Arthur has been a trusted friend, a wise Dean, and a committed member of the CTNS Board for many years. As a trusted friend I have been wonderfully privileged to share with him much of my life journey, both its highs and lows, leading up to the present context, and for this I am immensely grateful.  As my Dean, I have grown wonderfully through our annual faculty review where Arthur has listened to my joys and challenges in teaching MDiv and doctoral courses.  As a long-term member of the CTNS Board Arthur has represented both the GTU's perspective and CTNS's vision in gentle yet clear ways, and out of these meetings I have come away with a much stronger understanding of how CTNS relates to the GTU now, as an external Affiliate of the GTU, and soon as an internal Program of the GTU.  I can't imagine how we would have negotiated this immensely complicated transition from Affiliate to Program without Arthur's sage advice communicated by his gentle tone. Arthur truly embodies what I would understand as a Christian disciple in the wonderful GTU ethos of ecumenical and inter-religious communities.  He typifies why I created CTNS in 1981 at the GTU.  I am deeply grateful that he has been my academic Dean for all these years, my colleague in scholarship, my trusted voice of wisdom and prudence for CTNS, and most of all my dear friend.

 

From Dr. Dana Kramer-Rolls (PhD, 2000) 

In order to describe how Arthur saved my PhD, I need to say a little about myself.  By age 20, I was a graduate student with two published scientific papers.  But a future for a female who thought outside of the box in the 1960s and 1970s wasn’t the free intellectual landscape enjoyed by younger millennials and X-generation students today (although to be fair, we have a better grip on English grammar and can write in cursive). So my graduate career was a serious of fits and starts, sometimes to the ABD level, sometimes shifting focus as I changed and as opportunity was available.  The GTU was my last chance.  From a scholarly family, nothing other than a doctoral hood would do.  I had my own burning desire and family honor to uphold.

I did a terminal MA in Systematic Theology in record time and then moved on to the PhD program. In the current departmental structure, I would have found a place, but as it was, I was finally lumped, after a couple of false starts, in that old catchall, Interdisciplinary Studies.  Still thinking outside of the box!  At that delicate phase of committee formation and dissertation proposal, my then current committee chair took an indefinite leave of absence on medical grounds, and I was left hanging.  I knew Arthur from the CDSP, the Episcopal Church, and from classes.  And what seminars they were.  Creative, interesting, challenging.  He made early medieval texts and spirituality alive, filled with amazing people in a landscape of the natural world of plants and animals.  The Song of Songs and the (probably homo-erotic) friendship of monastic communities became touching, relevant, and filled with wonder.  Each class group bonded with the kind of camaraderie more often associated with, for example, a theater production or other group project.  And I remember Arthur taking us on a field trip to the library to teach us everything we would ever need to know about academic apparatus and research skills, which, theoretically, we should have known, but mostly didn’t.

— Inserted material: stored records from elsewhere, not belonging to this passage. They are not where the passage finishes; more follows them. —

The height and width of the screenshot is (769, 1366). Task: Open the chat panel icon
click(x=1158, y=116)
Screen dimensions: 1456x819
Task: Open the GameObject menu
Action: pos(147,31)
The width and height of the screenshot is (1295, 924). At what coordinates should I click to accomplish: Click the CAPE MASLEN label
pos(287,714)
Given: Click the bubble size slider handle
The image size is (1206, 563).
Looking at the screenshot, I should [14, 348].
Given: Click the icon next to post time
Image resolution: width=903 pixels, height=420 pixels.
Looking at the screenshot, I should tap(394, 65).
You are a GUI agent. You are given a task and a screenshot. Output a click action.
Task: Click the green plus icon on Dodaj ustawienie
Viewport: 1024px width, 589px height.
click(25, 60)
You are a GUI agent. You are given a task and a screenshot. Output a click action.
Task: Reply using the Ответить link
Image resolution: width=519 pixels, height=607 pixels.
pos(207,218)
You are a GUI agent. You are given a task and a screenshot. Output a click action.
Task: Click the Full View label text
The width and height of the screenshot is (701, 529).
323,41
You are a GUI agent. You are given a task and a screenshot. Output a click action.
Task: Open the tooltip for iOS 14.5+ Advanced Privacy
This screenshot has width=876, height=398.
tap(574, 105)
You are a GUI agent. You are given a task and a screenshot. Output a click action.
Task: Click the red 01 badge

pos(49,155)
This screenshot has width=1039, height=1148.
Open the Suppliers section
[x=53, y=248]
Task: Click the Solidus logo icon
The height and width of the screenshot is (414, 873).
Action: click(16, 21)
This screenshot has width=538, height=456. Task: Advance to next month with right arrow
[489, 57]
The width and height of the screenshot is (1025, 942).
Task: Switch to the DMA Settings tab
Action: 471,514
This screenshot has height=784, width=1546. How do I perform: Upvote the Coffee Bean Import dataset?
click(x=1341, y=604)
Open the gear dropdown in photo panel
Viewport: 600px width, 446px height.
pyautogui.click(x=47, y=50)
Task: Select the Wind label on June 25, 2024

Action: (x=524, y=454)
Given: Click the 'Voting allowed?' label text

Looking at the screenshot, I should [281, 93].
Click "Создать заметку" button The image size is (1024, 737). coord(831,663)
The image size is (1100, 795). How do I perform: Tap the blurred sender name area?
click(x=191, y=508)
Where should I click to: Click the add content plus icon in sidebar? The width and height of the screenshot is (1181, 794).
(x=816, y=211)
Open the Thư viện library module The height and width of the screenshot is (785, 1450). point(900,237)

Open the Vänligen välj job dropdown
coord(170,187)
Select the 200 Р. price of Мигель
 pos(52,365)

It was to Arthur that I turned, and he took me on as the chair of my committee.  I’m sure I wasn’t the easiest student he ever had. My work encompassed medieval legends, social history, and folklore.  Arthur was kind, patient, and supportive, as well as a rigorous academic tutor.  And I finally did it, in 2000, forty years after my first foray into postgraduate work.  It was too late to make a full career, but I have published, lectured, and taught.  And I am still doing it.  And Arthur is still a mentor; the occasional stops into his office over the years are precious in their welcoming kindness, support, and friendship.

If I were to describe Dean Prof. Dr. Father Arthur Holder, what comes to mind is the phrase from Canterbury Tales, “He was a veray perfit gentil knight.”  Arthur Holder is a very perfect Christian gentleman, priest, and scholar, and one I am honored to call friend.